[net.lang.c] Comments on your program

cottrell@nbs-vms.arpa (COTTRELL, JAMES) (11/28/85)

/*
> Everybody I've shown this program to has *groaned* and complained
> about what a nasssty program it was...  This program was written
> to help decode a bitnet routing table that I had been netcopy'd
> to me and didn't get translated into ascii.  So after running dd
> over it, the line markers had disappeared into never never land.
> But from looking real closely at the file I could see that each
> line was supposed to start with ROUTE.....  thus this program:

It doesn't work. Suppose the sequence `ROUROUTE' occurs. The second
`R' will not be recognized as the start of the sequence!
 
> #include <stdio.h>
> 
> main()
> {
> 	register int r, o, u, t, e;
> 
> 	while ((r = getchar()) != EOF) {
> 		if (r == 'R')
> 			if ((o = getchar()) == 'O')
> 				if ((u = getchar()) == 'U')
> 					if ((t = getchar()) == 'T')
> 						if ((e = getchar()) == 'E')
> 							printf("\nROUTE");
> 						else
> 							printf("ROUT%c", e);
> 					else
> 						printf("ROU%c", t);
> 				else
> 					printf("RO%c", u);
> 			else
> 				printf("R%c", o);
> 		else
> 			putchar(r);
> 	}
> 	putchar('\n');
> }
> -- 
> David Herron,  cbosgd!ukma!david, david@UKMA.BITNET.

I thought of ways to use existing tools to do the job.

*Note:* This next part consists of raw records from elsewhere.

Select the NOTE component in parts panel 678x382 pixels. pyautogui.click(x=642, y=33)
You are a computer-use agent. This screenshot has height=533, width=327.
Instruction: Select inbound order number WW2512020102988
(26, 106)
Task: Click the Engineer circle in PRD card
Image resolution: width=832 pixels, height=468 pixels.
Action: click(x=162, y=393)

How about this:
1) run thru `tr' to change all `R's to newlines. This gives you all
possible places where a line might start. Now run an `ex' script that
chex (wheat, corn, rice) each line begins with OUTE. If it doesn't,
then put back the R. Then for each line that begins with an R, join
it with the previous line. Finally, put back an R on each line.
So we have:
		v/^OUTE/s/^/R/
		g/^R/.-1,.j
		g/^/s/^/R/
		wq

If you're clever you might be able to work out a sed script.

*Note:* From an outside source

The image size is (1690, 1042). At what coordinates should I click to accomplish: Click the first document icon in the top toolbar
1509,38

> Experience is something you don't get until just after you need it.

To quote what you once said to me:`Now why didn't you think before posting?'

	jim		cottrell@nbs
*/
------

jsdy@hadron.UUCP (Joseph S. D. Yao) (11/30/85)

In article <135@brl-tgr.ARPA> cottrell@nbs-vms.arpa (COTTRELL, JAMES) writes:
>                             ...  `Now why didn't you think before posting?'
>>                                    ...  This program was written
>> to help decode a bitnet routing table that I had been netcopy'd
>> to me and didn't get translated into ascii.  So after running dd
>> over it, the line markers had disappeared into never never land.
>> But from looking real closely at the file I could see that each
>> line was supposed to start with ROUTE.....  thus this program:
>
>It doesn't work. Suppose the sequence `ROUROUTE' occurs. The second
>`R' will not be recognized as the start of the sequence!
>
>I thought of ways to use existing tools to do the job. How about this:
>1) run thru `tr' to change all `R's to newlines. This gives you all
>possible places where a line might start. Now run an `ex' script that
>chex (wheat, corn, rice) each line begins with OUTE. If it doesn't,
>then put back the R. Then for each line that begins with an R, join
>it with the previous line. Finally, put back an R on each line.

Yes, Herron's algorithm won't work without some way of backing up.
No, Cottrell's algorithm won't work either.  It assumes that ALL
NL's have been removed, which is a possible but not necessary
interpretation of the originally stated problem.  In C, one way
to do things is:
	while ((c = my_getchar()) != EOF {
		if (c != 'R') {
			putchar(c);
			last_put = c;
			continue;
		}
		gather 4 more
		test for ROUTE
		if so, print NL + 5 chars; last_put = 'E';
		else ungetchar 4 (which is why my_getchar())
	}
	if (last_put != NL)	/* almost certainly so */
		putchar(NL);
This assumes that Herron is correct in his assumption that the
word "ROUTE" was one-to-one with line starts.

Note also that Herron implies a conversion from E***** to ASCII.
If the original tape/file was blocked with fixed-length records,
then there is a dd arg to size lines (cbs=, I believe).  If var-
length, he may have to read all lines in the original for the
record sizes and substitute for them the E@#$%^ NL character
before dd'ing.
-- 

	Joe Yao		hadron!jsdy@seismo.{CSS.GOV,ARPA,UUCP}